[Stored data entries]

——————————

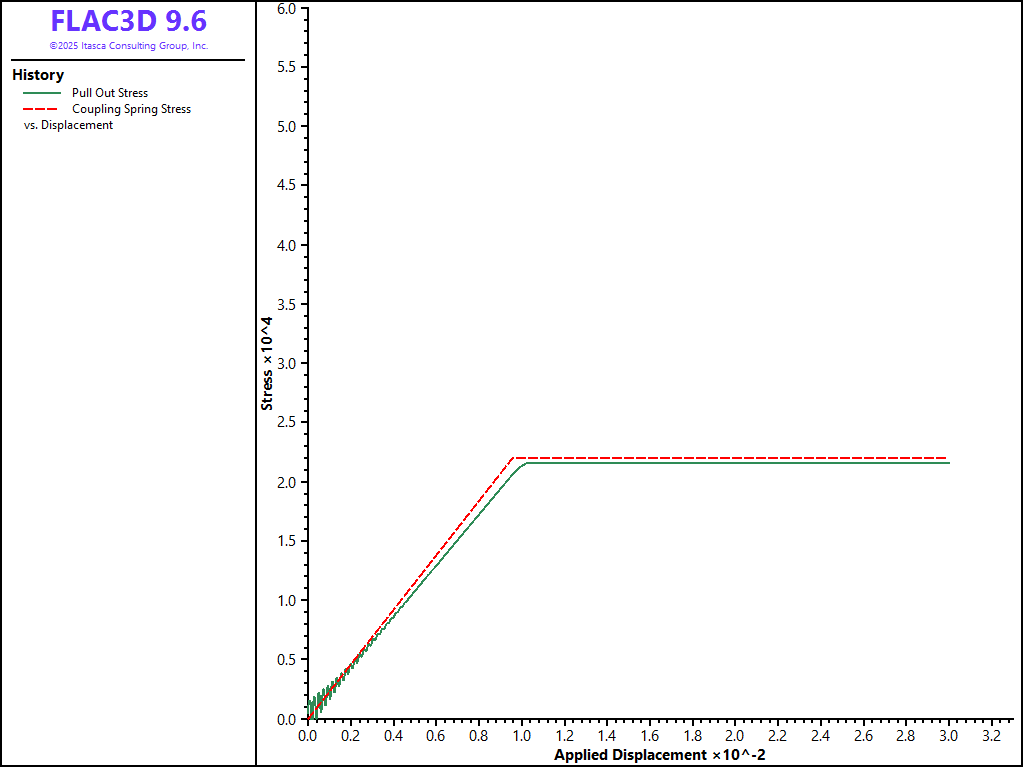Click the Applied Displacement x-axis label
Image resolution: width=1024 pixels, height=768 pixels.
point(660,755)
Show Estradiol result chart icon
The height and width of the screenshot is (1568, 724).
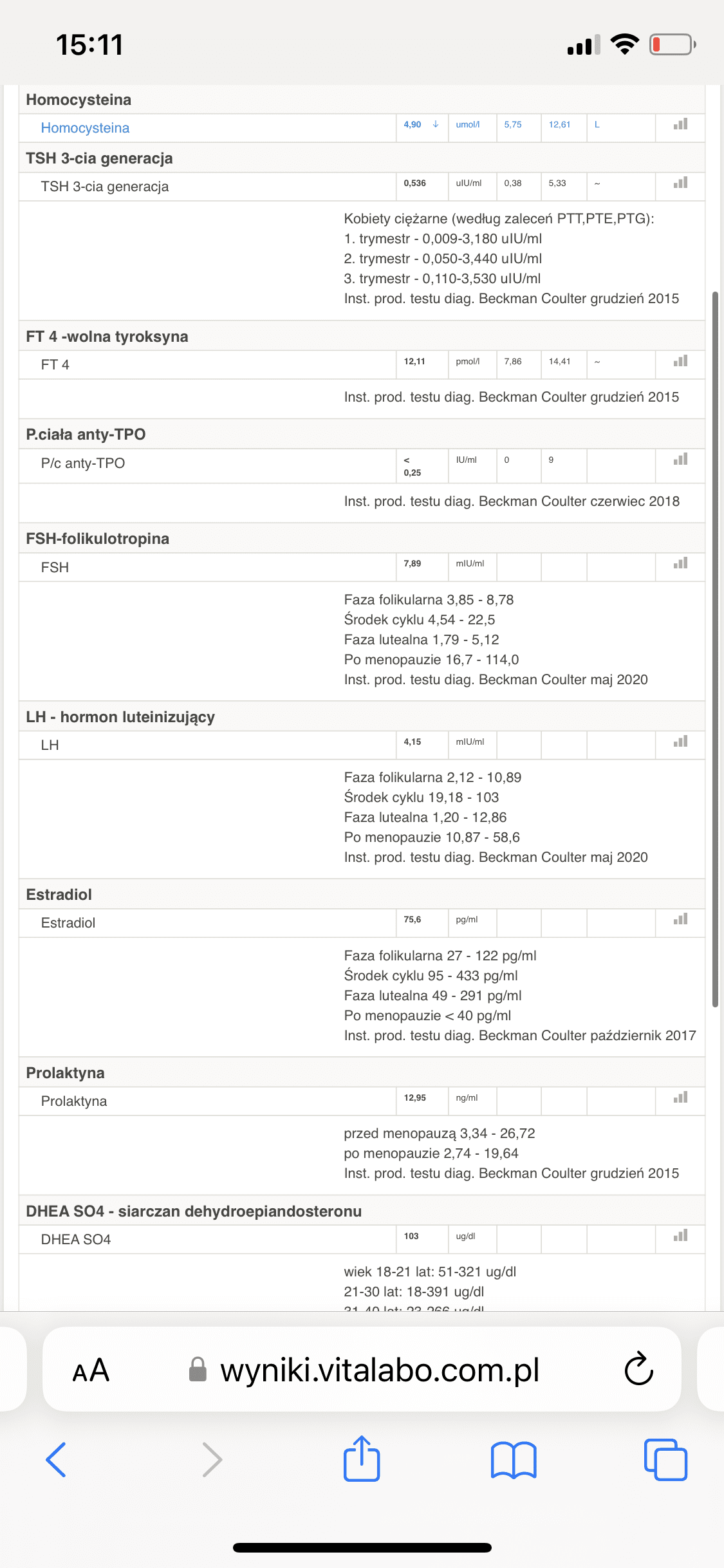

——————————

_GIVEN INSTRUCTION:_
Find each line in the material that contains the word "width" and copy those lines.

_ANSWER FOR THE TASK:_
Image resolution: width=1024 pixels, height=768 pixels.
The height and width of the screenshot is (1568, 724).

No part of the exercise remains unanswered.